Gestione dei segnali di controllo
I segnali di controllo della catena possono essere gestiti o direttamente dal sistema di elaborazione o mediante circuiti appositi. Esistono principalmente due tipi di segnali di controllo:
-controlli per l'inizializzazione del sistema, che vengono eseguiti una sola volta, all'avvio del sistema
-gestione della tempistica e dei segnali ricorrenti, mediante un CK e una serie di segnali. Per generare il CK, si possono utilizzare soluzioni software, mediante la produzione di un segnale di ritardo fisso. Questa tecnica non è uilizzata in quanto il DSP, dovendo generare i risultati, non può creare anche il segnale di CK. Un altro metodo consiste nella generazione di clock mediante un dispositivo preposto che fornisce un segnale di interrupt al DSP a intervalli regolari. Questo metodo crea lunghi ritardi, in quanto il CK e i successivi comandi non sono sincronizzati; in più continua a bloccare/sbloccare il DSP, che impiegherà molto più tempo nell'eseguire le operazioni richieste. E' per questo che normalmente il clock viene generato da un circuito apposito e che un blocco di controllo gestisce la logica di controllo, in modo indipendente dal DSP.

Gestione dei risultati digitali
I risultati prodotti dal ADC possono essere inviati direttamente all'elaboratore, mediante interrupt. Prima che l'elaboratore prelevi i dati potrebbe passare del tempo e quindi il DSP si deve preoccupare di gestire un buffer circolare per la gestione della coda dei dati in attesa. La soluzione a buffer circolare è attuabile solo in sistemi che non necessitano i dati precedentemente acquisiti per la produzione dei risultati. In questo caso, cioè se l'elaborazione viene fatta su "blocchi" di dati, è utile che il DSP non gestisca questa parte, che viene invece affidata ad un controllore della memoria, detto DMA.
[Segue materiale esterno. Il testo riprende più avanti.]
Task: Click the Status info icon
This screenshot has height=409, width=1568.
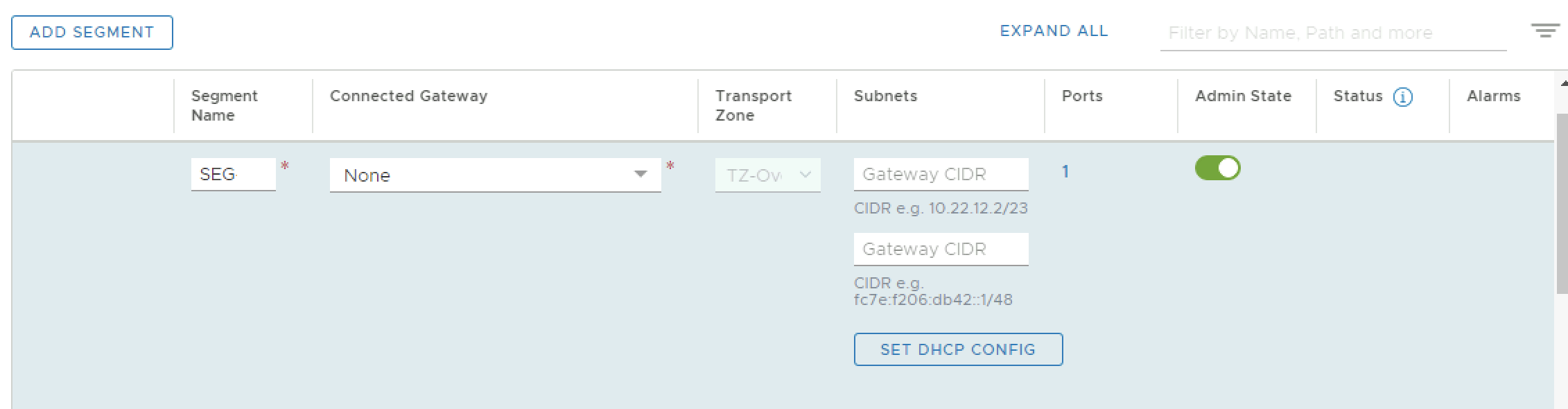Action: pyautogui.click(x=1402, y=97)
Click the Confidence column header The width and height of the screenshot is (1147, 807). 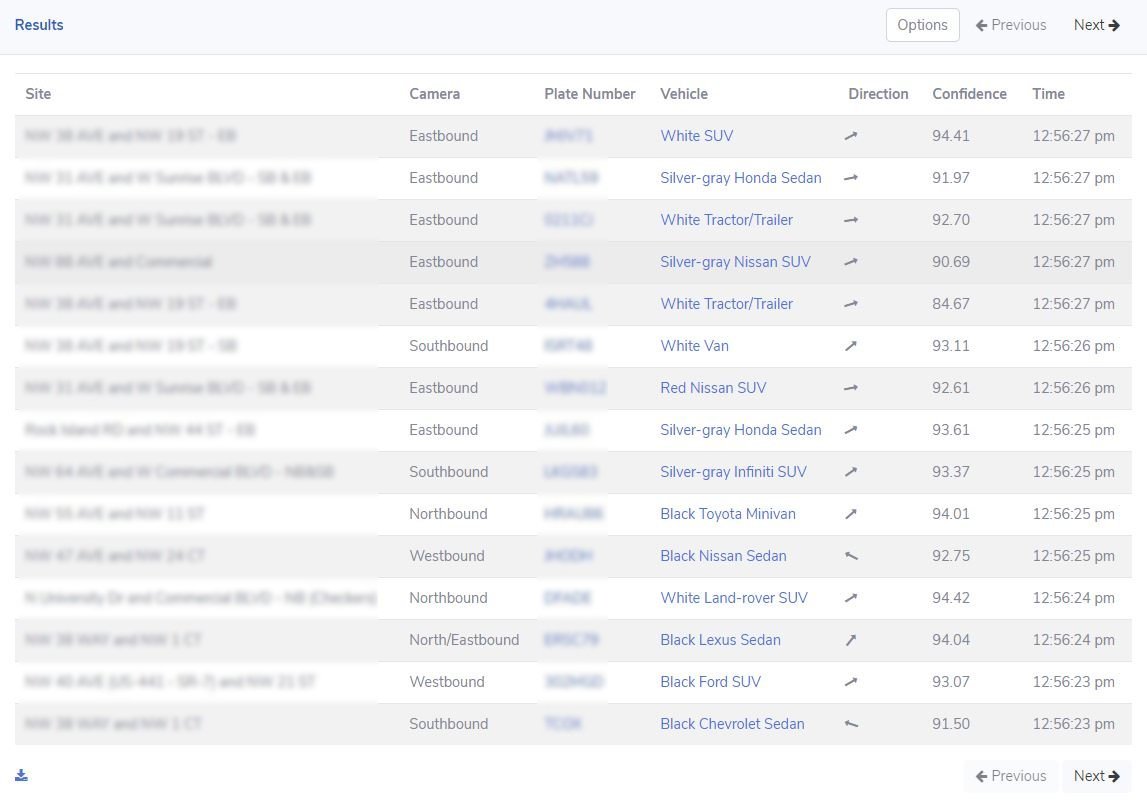pos(969,94)
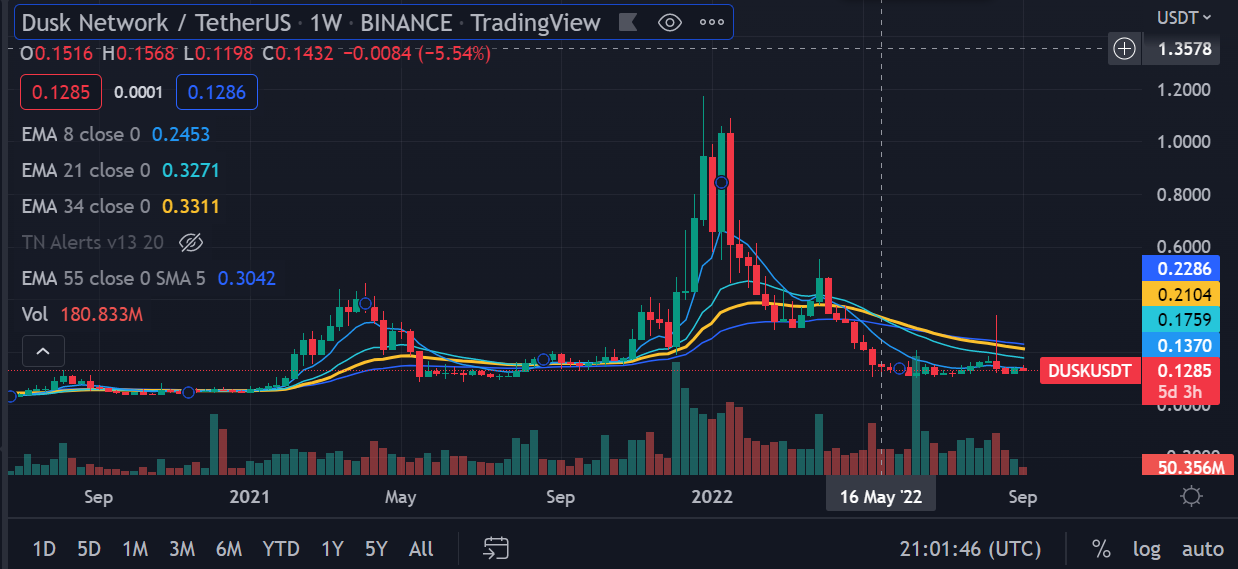The image size is (1238, 569).
Task: Click the plus icon at 1.3578 price
Action: point(1125,48)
Tempi di elaborazione ed errori
I ritardi che entrano in gioco in un sistema di elaborazione provengono da tutti gli elementi di cui esso è composto. Si ha un ritardo dovuto al multiplexer (Tmux), tre dovuti al S&H (il tempo di acquisizione (Tac), il tempo di apertura (Ta) e il tempo di jitter (Tja)) e uno dovuto al convertitore (Tc). Il tempo complessivo (Ts) è dato dalla somma di questi contributi. In realtà il Tmux si può recuperare, in quanto nel momento in cui il S&H è passato in fase di hold, è possibile variare l'ingresso del multiplexer, mediante una logica che gestisca questa evenienza. E' anche vero che normalmente il Tmux è il minore di tutti.
Molto spesso i tempi di conversione della catena non permettono la gestione di molti segnali a frequenza elevata, è quindi necessario ricorrere all'acquisto di convertitori più veloci o a aumentare il parallelismo della catena, nel senso che i segnali sono convertiti contemporaneamente da più ADC.
Normalmente più della risoluzione della catena, interessa la precisione. Essa solitamente è espressa in frazioni di LSB e non è altro che la somma di tutti i contributi di errore dovuti ai vari dispositivi. Infatti l'analisi viene fatta anche in questo caso sul caso peggiore.